Just after ten-thirty on the night of September 9, 2002, four sorority hopefuls were allegedly blindfolded and driven to the oceanside community of Playa del Rey, California. Kristin High, 22, and Kenitha Saafir, 24, both students at California State University, Los Angeles, were among the four pledges.
They had dressed alike in black running shoes, heavy black sweatshirts and black jogging pants. In all, reports say there were at least 11 women gathered on the beach that Monday, including seven members from the citywide Sigma chapter of Alpha Kappa Alpha, or AKA.

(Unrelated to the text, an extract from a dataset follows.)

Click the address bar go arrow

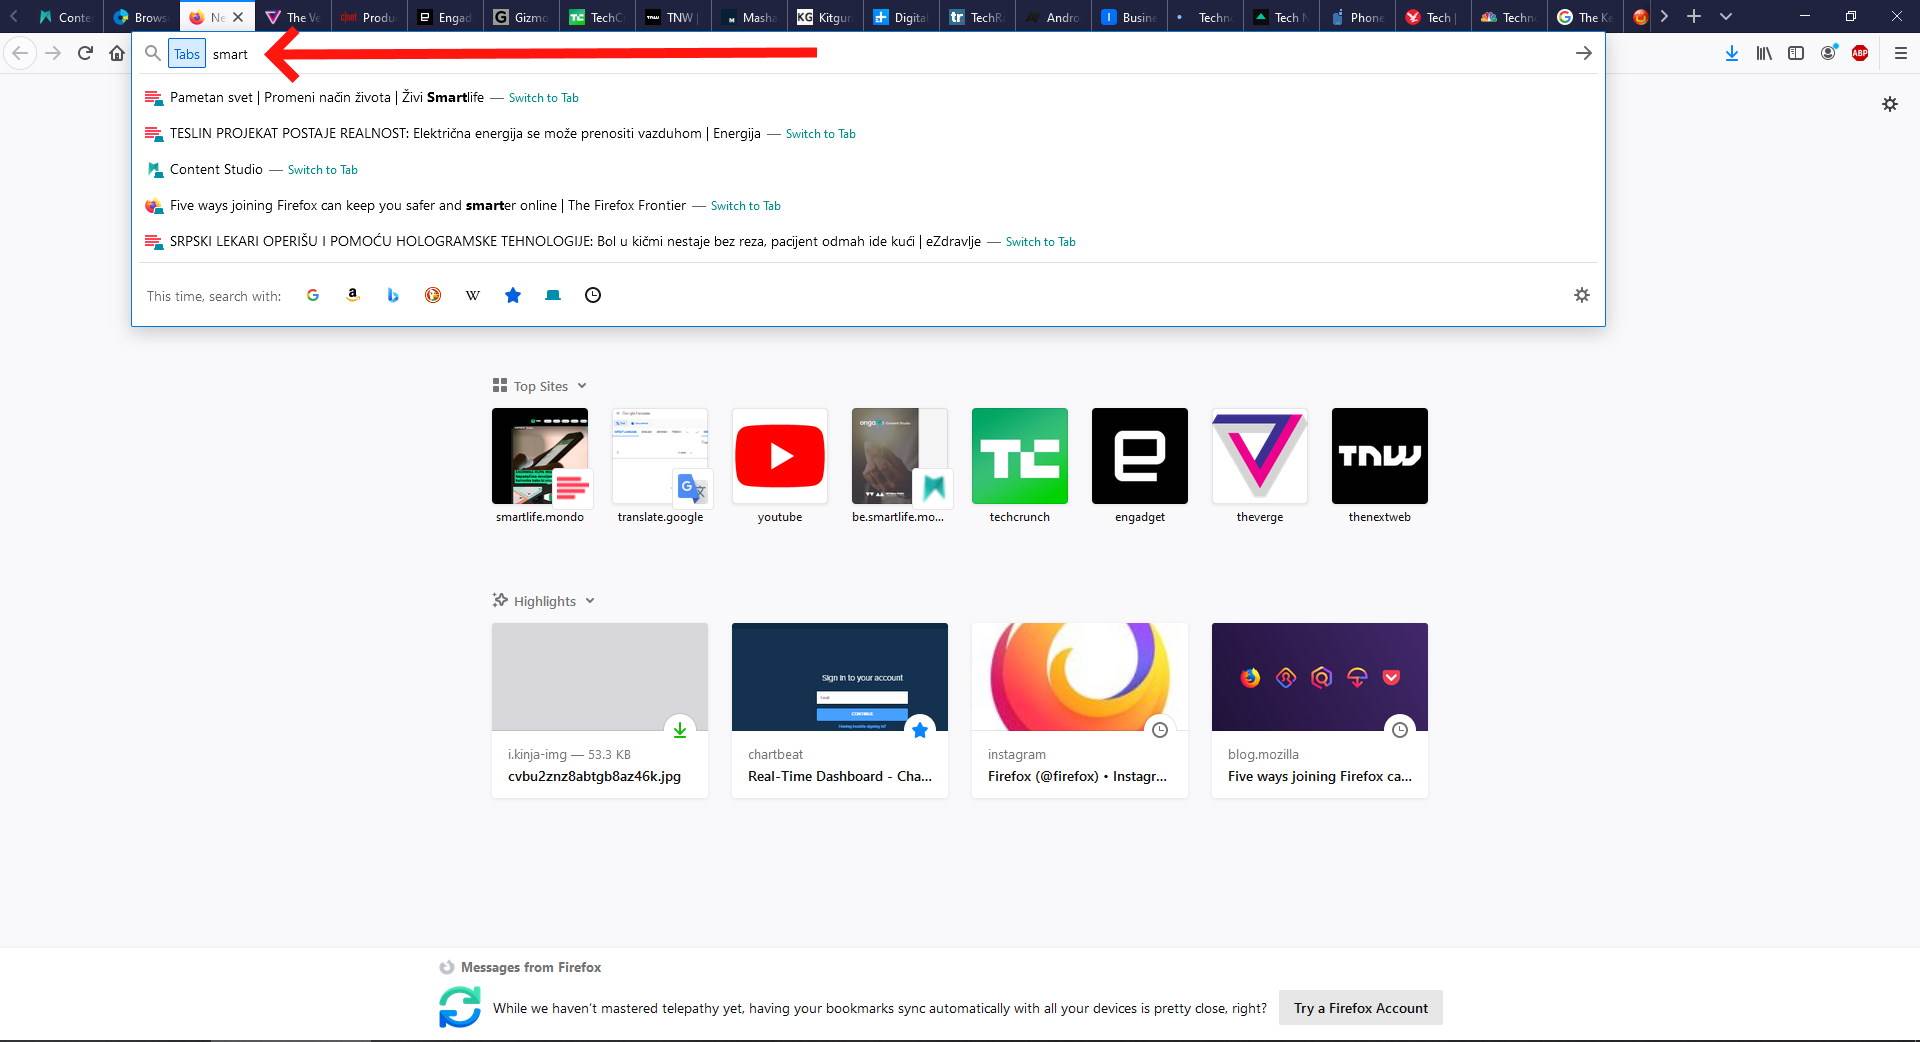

The surf was unusually rough, with fierce riptides and waves breaking as high as ten feet. According to lawsuits later filed by the families, the pledges were taken to the shoreline and told to do a series of calisthenics. Afterward they were instructed to act out a Simon Says ritual in which they were led into ocean waters, still blindfolded.

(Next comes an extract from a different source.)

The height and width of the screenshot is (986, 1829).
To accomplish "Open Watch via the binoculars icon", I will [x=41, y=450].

At some point, witnesses say, a large wave crashed along the shore, pulling Kenitha under. Reportedly her line sister Kristin knew that Kenitha couldn’t swim. But when Kristin rushed in to try to save Kenitha, she, too, was overcome by the wave.
No doubt Kristin and Kenitha might have described to future generations how “hard” they pledged to become part of the nation’s oldest, and some say most prestigious, Black sorority. Founded by 16 “ladies” of Howard University in 1908, AKA aimed to encourage “high scholastic and ethical standards,” and to “promote unity and friendship among college women….”

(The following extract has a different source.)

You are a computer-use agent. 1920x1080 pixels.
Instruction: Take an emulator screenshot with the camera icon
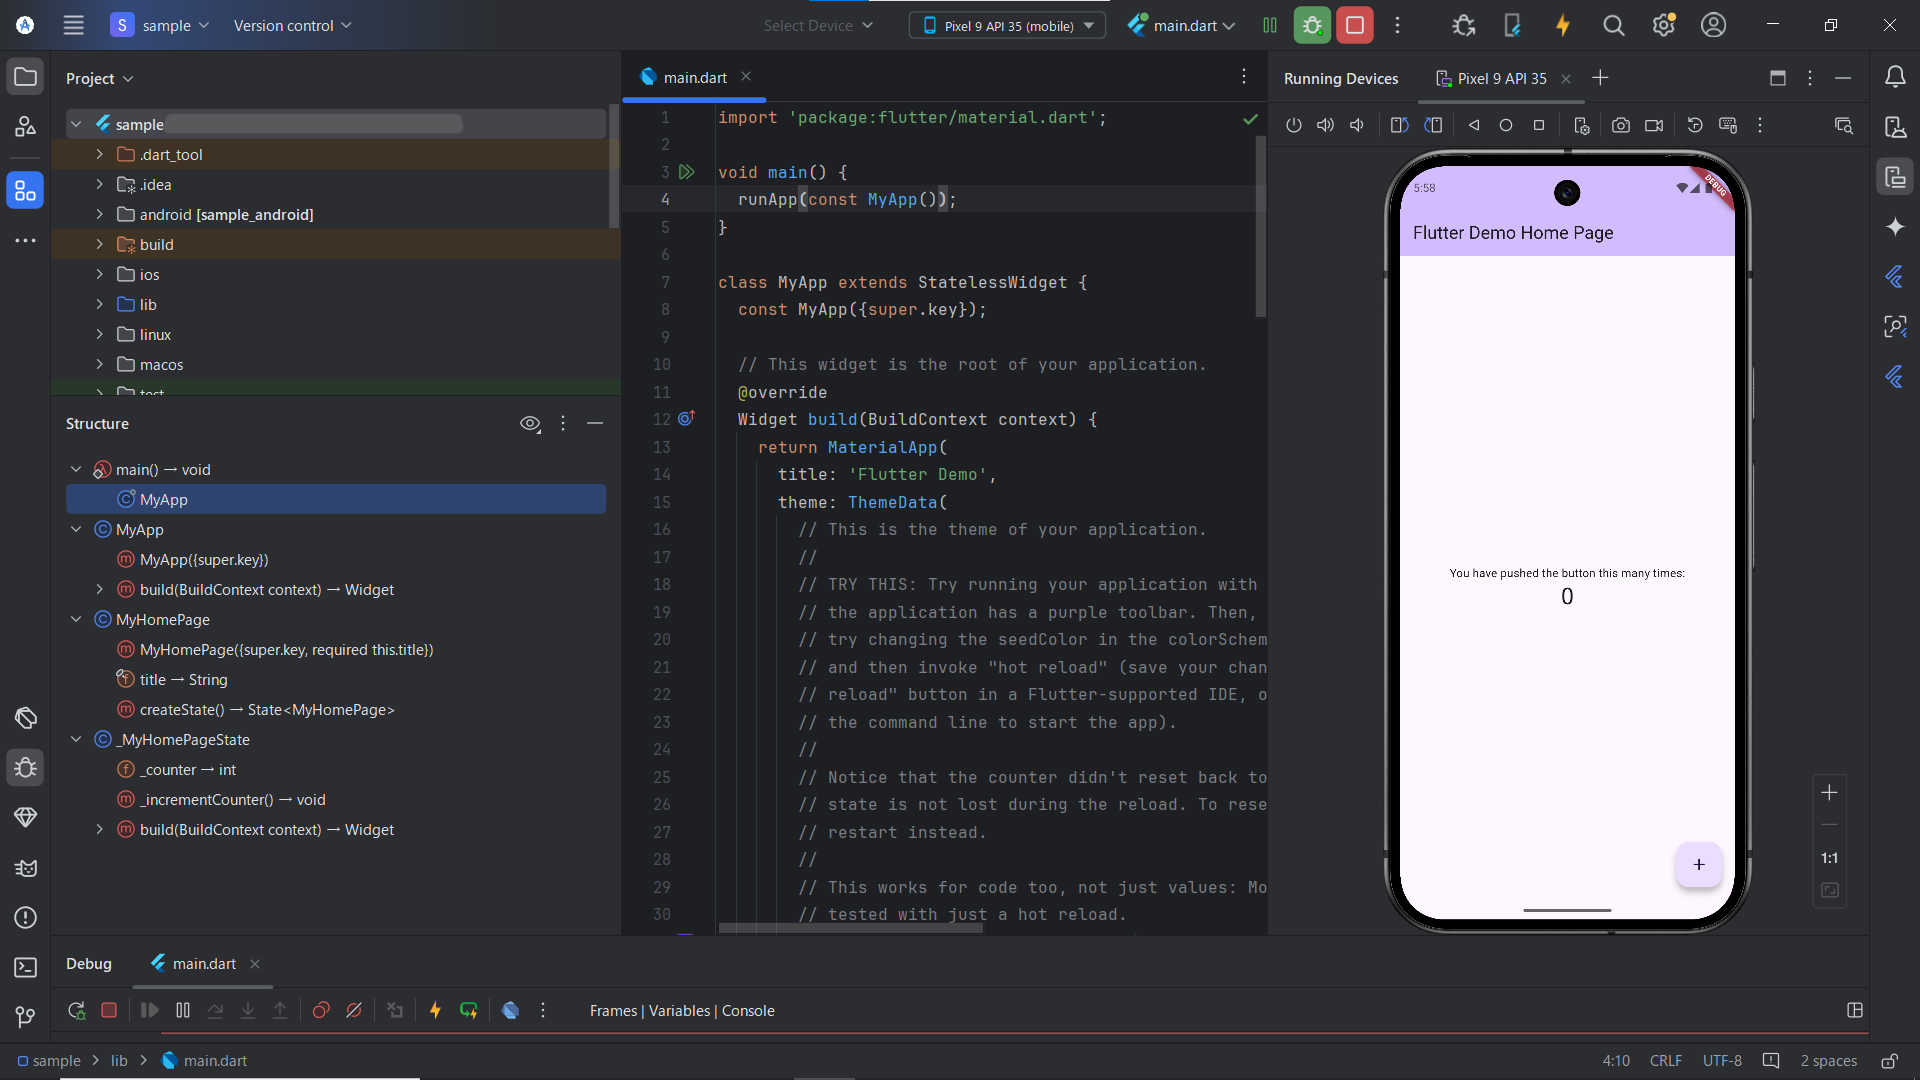point(1620,125)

Had Kristin and Kenitha become AKAs, they would have joined the ranks of such women as Judge Constance Baker Motley, Toni Morrison, Althea Gibson, Mae Jemison, Suzanne de Passe, Congresswoman Diane Watson, Maya Angelou, Rosa Parks, Phylicia Rashad and Jada Pinkett Smith.
But the two young women would not survive the pledging process. Shortly before midnight on a beach that was soon crowded with ambulances, fire trucks, LAPD squad cars, rescue boats and a hovering helicopter beaming searchlights, Kristin High and Kenitha Saafir were pulled from the surf and pronounced dead. Both line sisters had drowned.